Fortunately, writing to the I/O buffer is forbidden during the read, so any application that pulled this sort of trick was breaking the rules, and if it got corrupted data, well, that’s its own fault. (You can construct a similar scenario where writing to the buffer during a write can result in corrupted data being written to disk.)

Things got even weirder if you passed a memory-mapped device as your I/O buffer. There was a bug that said, “The splash screen for this MS-DOS game is all corrupted if you run it from a compressed volume.”

The reason was that the game issued an I/O directly into the video frame buffer. The EGA and VGA video frame buffers used planar memory and latching. When you read or write a byte in video memory, the resulting behavior is a complicated combination of the byte you wrote, the values in the latches, other configuration settings, and the values already in memory. The details aren’t important; the important thing is that video memory does not act like system RAM. Write a byte to video memory, then read it back, and not only will you not get the same value back, but you probably modified video memory in a strange way.

The game in question loaded its splash screen by issuing I/O directly into video memory, knowing that MS-DOS copies the result into the output buffer byte by byte. It set up the control registers and the latches in such a way that then bytes written into memory go exactly where they should. (It issued four reads into the same buffer, with different control registers each time, so that each read ended up being issued to a different plane.)

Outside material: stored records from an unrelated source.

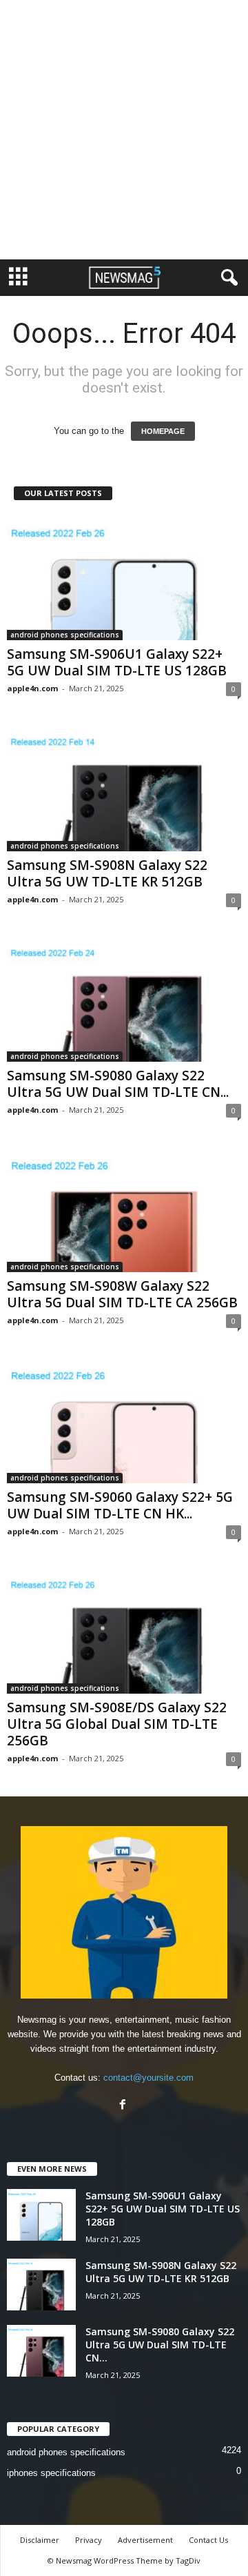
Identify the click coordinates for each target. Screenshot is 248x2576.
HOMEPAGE (163, 431)
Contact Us (208, 2540)
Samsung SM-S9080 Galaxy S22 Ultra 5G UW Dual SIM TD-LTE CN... (118, 1084)
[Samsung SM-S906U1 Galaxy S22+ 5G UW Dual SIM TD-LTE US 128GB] (124, 577)
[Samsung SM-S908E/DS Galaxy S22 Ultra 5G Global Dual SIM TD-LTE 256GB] (124, 1631)
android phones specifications (64, 635)
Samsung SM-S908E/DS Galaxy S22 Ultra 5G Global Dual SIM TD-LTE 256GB (117, 1724)
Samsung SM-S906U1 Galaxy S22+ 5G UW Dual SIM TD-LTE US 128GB (117, 662)
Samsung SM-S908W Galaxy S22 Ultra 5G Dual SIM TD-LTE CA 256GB (122, 1294)
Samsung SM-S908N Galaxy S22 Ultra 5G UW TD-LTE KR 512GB (107, 873)
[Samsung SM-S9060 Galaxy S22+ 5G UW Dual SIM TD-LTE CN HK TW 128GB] (124, 1420)
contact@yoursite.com (148, 2077)
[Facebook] (124, 2106)
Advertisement (145, 2540)
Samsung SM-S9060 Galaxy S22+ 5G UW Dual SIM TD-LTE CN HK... (120, 1505)
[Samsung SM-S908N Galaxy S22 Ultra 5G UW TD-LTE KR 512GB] (124, 788)
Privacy (88, 2540)
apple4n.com (32, 688)
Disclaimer (39, 2540)
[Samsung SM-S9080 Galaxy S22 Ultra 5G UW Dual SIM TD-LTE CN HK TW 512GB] (124, 999)
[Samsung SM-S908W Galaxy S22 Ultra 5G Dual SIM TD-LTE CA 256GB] (124, 1209)
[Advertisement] (124, 130)
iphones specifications (51, 2473)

This worked great, unless the disk was compressed.

The optimization above relied on the property that writing a byte followed by reading the byte produces the byte originally written. But this doesn’t work for video memory because of the weird way video memory works. The result was that when the decompression engine tried to read what it thought was the uncompressed data, it was actually asking the video controller to do some strange operations. The result was corrupted decompressed data, and corrupted video data.

The fix was to force double-buffering in non-device RAM if the I/O buffer was into device-mapped memory.